Semantic search returned mixed results within our case study. 
While it pointed us toward previously unconsidered data it also 
failed to find one of the events from the science approach. Again, 
this was not the result of the search processes itself, but rather 
the ongoing challenges of connecting semantic search to other 
cyberinfrastructure capabilities. 

• Is semantic search by itself sufficient for data discovery in 
scientific research? 

This case study indicates that semantic search as implemented 
in our case study is insufficient for “complete” data discovery. 
This conclusion is reached for a number of reasons. First, the 
massive quantities of scientific data (Gray et al., 2005) that apply 
to Heliophysics, make it unlikely that all, possibly not even most, 
data values will reside as ontology instances; let alone as Linked 
Data (Bizer et al., 2009). Thus, semantic search is only as good as 
the cyberinfrastructure services to which it connects. This was 
evidenced in our study where the ontology returned the correct 
data set, however, data services were unable to retrieve all 
relevant time periods. Second, provenance plays an important 
role in semantic search.
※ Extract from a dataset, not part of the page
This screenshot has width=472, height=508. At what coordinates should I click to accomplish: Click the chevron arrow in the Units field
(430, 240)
Without the complete Semantic Web 
stack (Berners-Lee, 2006, i.e. Provenance, Rules, and Trust) the 
capabilities of semantic search appear to be artificially limited. 
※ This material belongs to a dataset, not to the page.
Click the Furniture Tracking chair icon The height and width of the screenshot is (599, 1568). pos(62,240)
• What affect does semantic search have on the research 
process? 

Our case study has shown quantitative benefits in query 
execution time. Similar results were found in a previous study 
(Szabo et al., 2009) with researchers conducting studies in a 
fraction of the time previously required. We believe that this will 
slowly, but steadily, accelerate the pace of heliophysics research. 
Time, money, and resources saved on one research problem can 
be devoted to other problems. The cumulative effect is accelera- 
tion in the creation of new knowledge. 

• What general statements of applicability can be made to other 
science areas? 

The benefits of using provenance to enhance the search 
process have been evidenced within this study as well as in other 
domains (Fox et al., in preparation). This tenet extends the 
traditional data lineage view of provenance and appears to have 
general applicability. Moreover, Semantic e-Science is more than 
just semantic search. The integration of search with web services, 
relational databases, and other cyberinfrastructure, has applic- 
ability as a generalized research area within Semantic e-Science. 
Massive data volumes (Gray et al., 2005) prohibit, or at least deem 
it very unlikely, that all information will reside as ontology 
instances or Linked Data. Thus, specific and targeted research 
into component and framework-based systems is vitally needed. 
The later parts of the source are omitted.